__Page excerpt__:

District staff told the board that statewide report-card methodology changes mean 2024–25 scores establish a new baseline; the district reported 19 schools saw score increases and elementary math proficiency rose to 50.7% (up 3.7 points), while growth now carries roughly 44.7% of the accountability weight.

District data leads Kelly and Rachel briefed the Sheboygan Area School District board on the district’s school report cards and state assessment results and warned that methodological changes at the state level make direct year-to-year comparisons difficult.

"Our overall score continues to meet expectations," one presenter said, while emphasizing that the state panel updated rating-category ranges and that the 2024–25 cycle uses two years of achievement data rather than the usual three because of last year’s assessment changes.

Officials explained three key changes: updated score-range thresholds that determine 1–5 ratings, a temporary use of two years of achievement data to compensate for test-tool changes, and a norming shift that aligns achievement and target-group outcomes to growth measures. District staff said growth now accounts for about 44.7% of the overall accountability score while achievement represents approximately 5.3% of the weight.

Despite those caveats, the presentation highlighted local improvements: 19 schools saw their overall scores rise and five schools moved up an accountability category. Elementary Forward Exam math proficiency rose by 3.7 percentage points districtwide — from 47.0% to 50.7% for grades 3–5 — and ELA proficiency for the same grades increased by 2.4 points to 45.6%. Middle-school math proficiency moved up by 1.2 points to 43.7%, and ELA for grades 6–8 rose to 43.7%.

__Given exercise__: Continue the account of the Sheboygan Area School District's report-card results from its last sentence. The material after this text is separate from it.

__Source excerpt__:

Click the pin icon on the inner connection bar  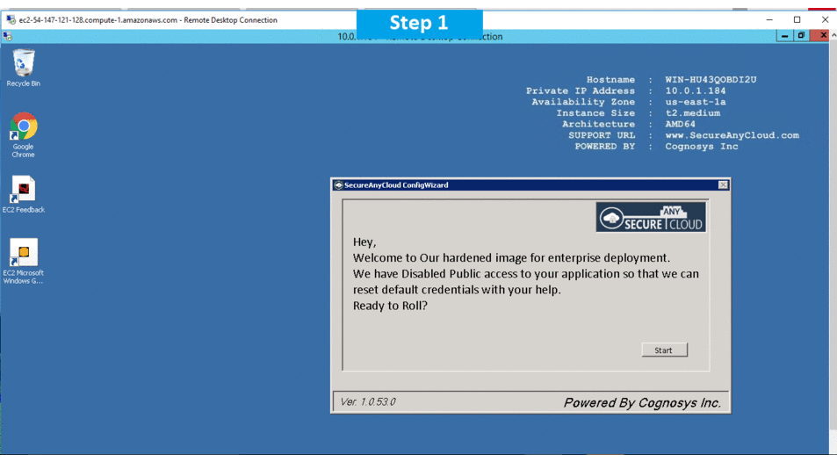[7, 36]
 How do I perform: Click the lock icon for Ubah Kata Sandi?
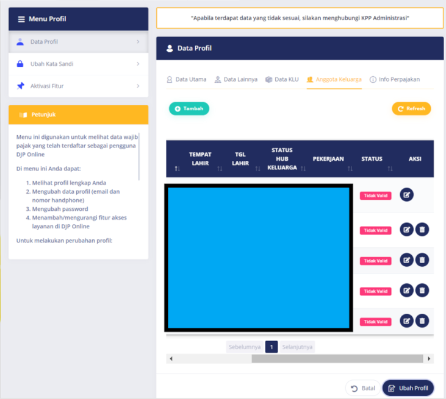[20, 64]
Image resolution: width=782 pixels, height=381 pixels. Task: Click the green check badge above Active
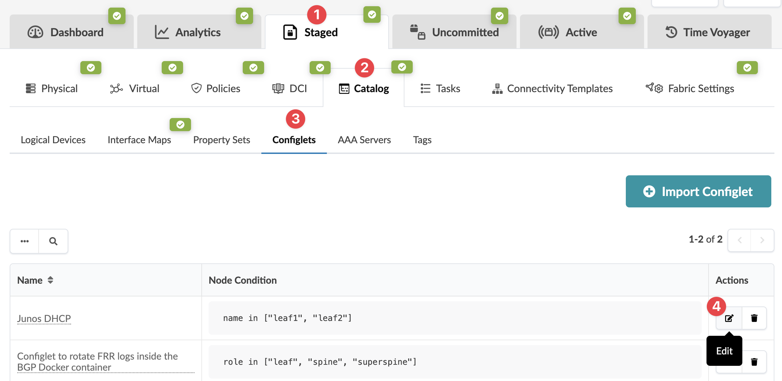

__Exercise output__:
The district also reported college-and-career-readiness figures for the class of 2025: 781 students were represented in the data and 79% met the district’s career-ready measures; roughly 60% of seniors took an advanced-standing course.

Board members asked for clearer ways to explain recalibration to the public and for more apples-to-apples comparables; presenters referenced a third-party ECRA Group analysis that identifies nine peer districts based on enrollment and economic-demographic bands and said the district still outperformed peers on many indicators.

Several board members and the superintendent expressed concern that norming and growth-heavy weighting could obscure achievement gains and complicate public communication. District staff recommended using comparables and multiple measures — including cohort tracking and college-and-career indicators — when discussing results with stakeholders.

The board did not take an action on state policy but accepted the presentation and discussed next steps for public messaging and curriculum implementation.